---
title: "Categorical Data"
description: "This vignette covers the use of zonal with categorical data"
output: rmarkdown::html_vignette
vignette: >
%\VignetteIndexEntry{Categorical Data}
%\VignetteEngine{knitr::rmarkdown}
%\VignetteEncoding{UTF-8}
---
```r
library(zonal)
library(ggplot2)
library(dplyr)
library(sf)
library(tidyr)
library(terra)
library(paint)
```
In `zonal` categorical data is handled with `execute_zonal(..., FUN = 'freq')` which computes the relative proportion of a numeric class in each aggregation unit. In the following we illustrate its use using a mosaiced 1km grid containing MODIS 2019 land cover.
### Grid
```r
file = '2019-01-01.tif'
(r = rast(file))
```
```
## class : SpatRaster
## dimensions : 2896, 4616, 1 (nrow, ncol, nlyr)
## resolution : 1000, 1000 (x, y)
## extent : -2357000, 2259000, 277000, 3173000 (xmin, xmax, ymin, ymax)
## coord. ref. : +proj=aea +lat_0=23 +lon_0=-96 +lat_1=29.5 +lat_2=45.5 +x_0=0 +y_0=0 +datum=NAD27 +units=m +no_defs
## source : 2019-01-01.tif
## name : Land_Cover_Type_1
```
```r
terra::plot(r)
```
Looking at the grid we can see in consists of 13367936 grid cells each with a 1000 meter by 1000 meter resolution.
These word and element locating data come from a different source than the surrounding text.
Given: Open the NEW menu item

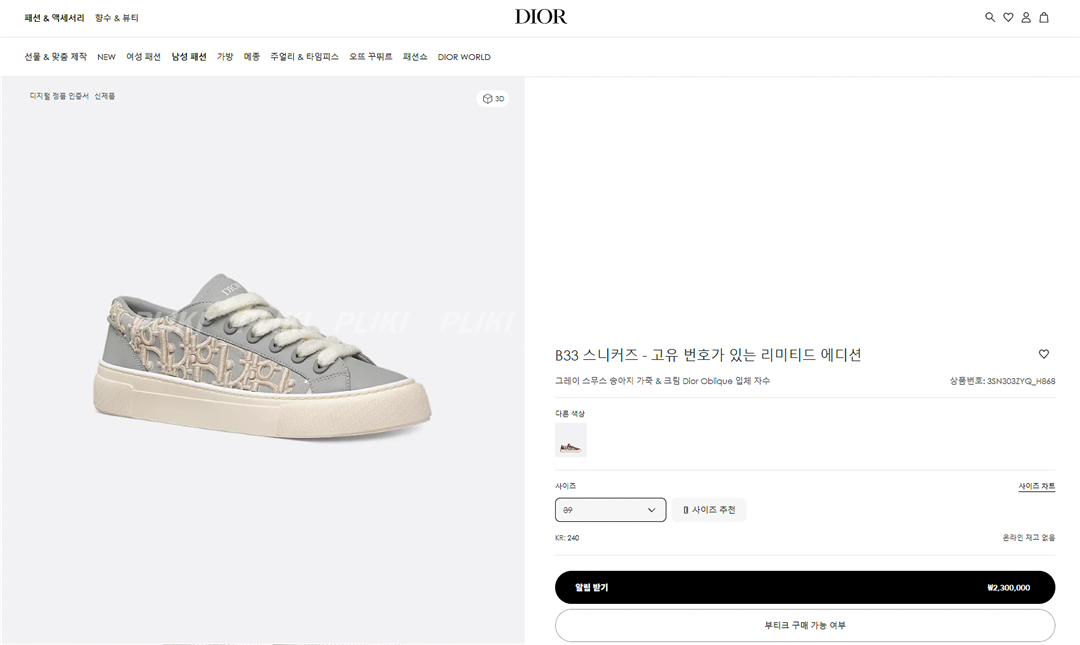Looking at the screenshot, I should click(106, 57).
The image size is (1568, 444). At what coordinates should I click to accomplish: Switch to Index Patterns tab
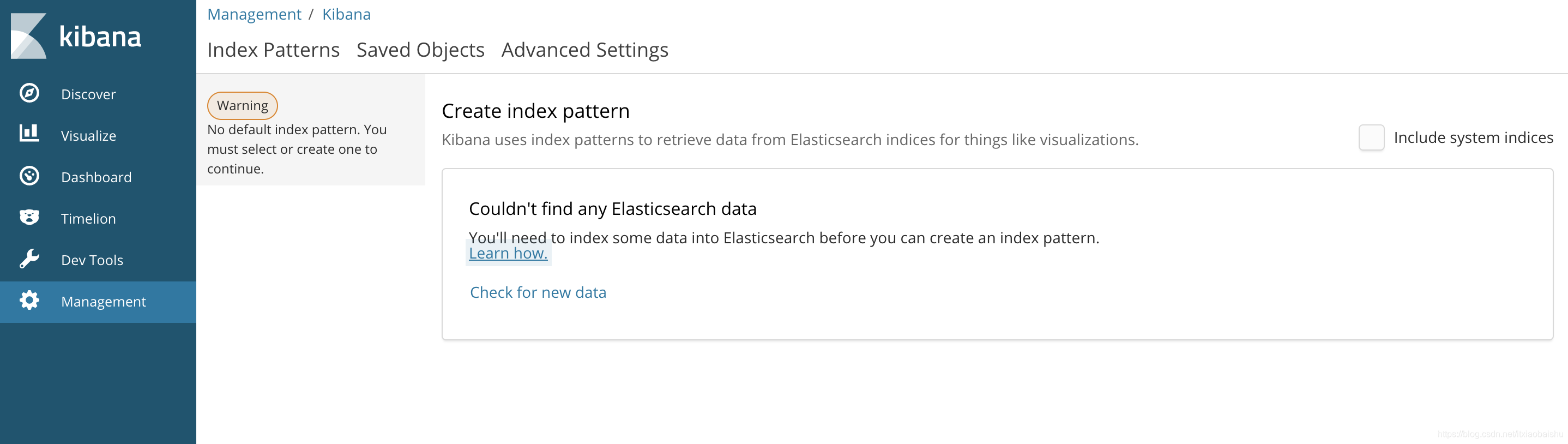[273, 50]
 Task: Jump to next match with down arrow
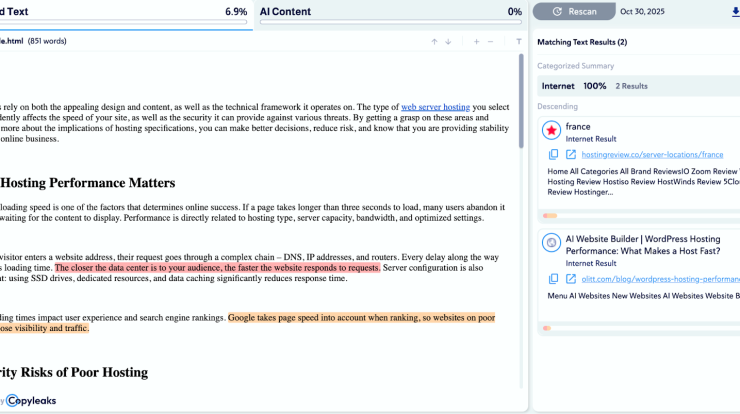448,42
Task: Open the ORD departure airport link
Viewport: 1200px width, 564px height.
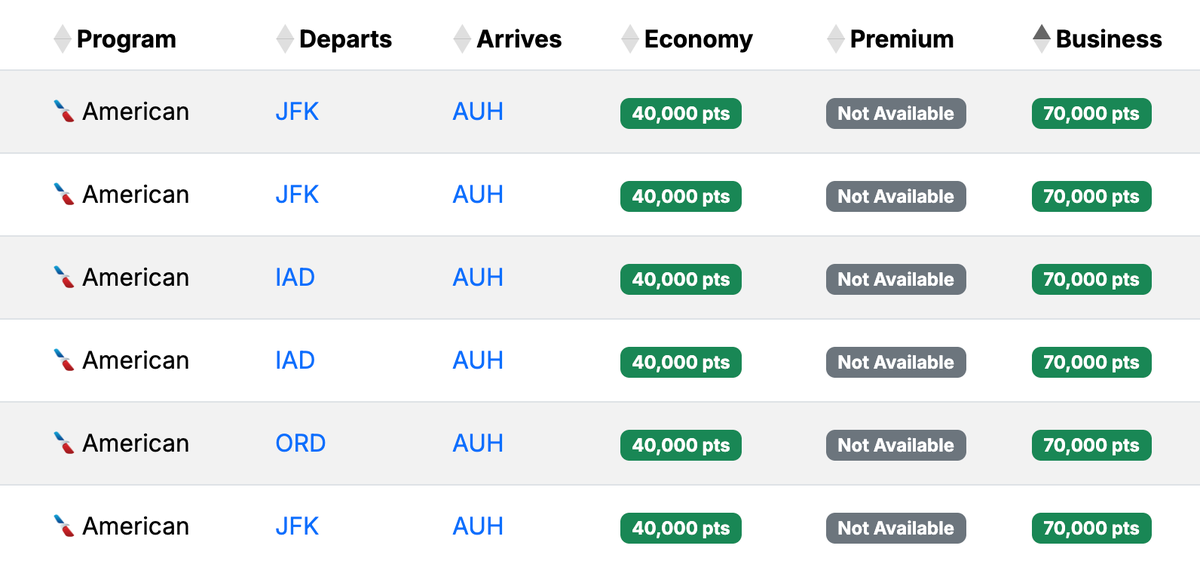Action: pyautogui.click(x=300, y=444)

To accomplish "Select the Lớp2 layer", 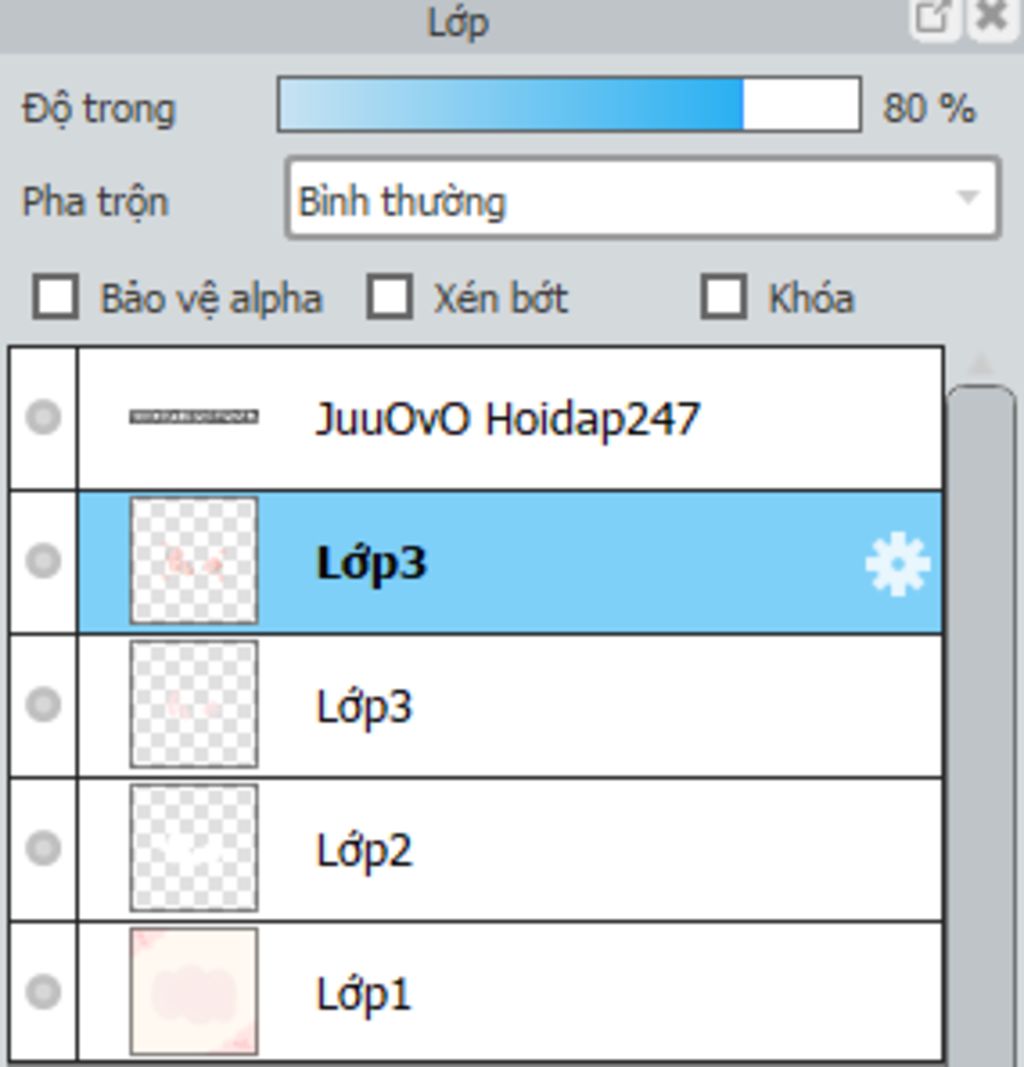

Additionally, there are 18 unique values in the grid (17 land cover and one _nodata_ value).
### Example 1: Basic Use
First, we want to identify the percent of each land cover within each county in the USA Northeast. Doing this follows the same process as all `zonal` workflows and requires (1) identifying the aggregation units, (2) building a weight grid and (3) running the intersection.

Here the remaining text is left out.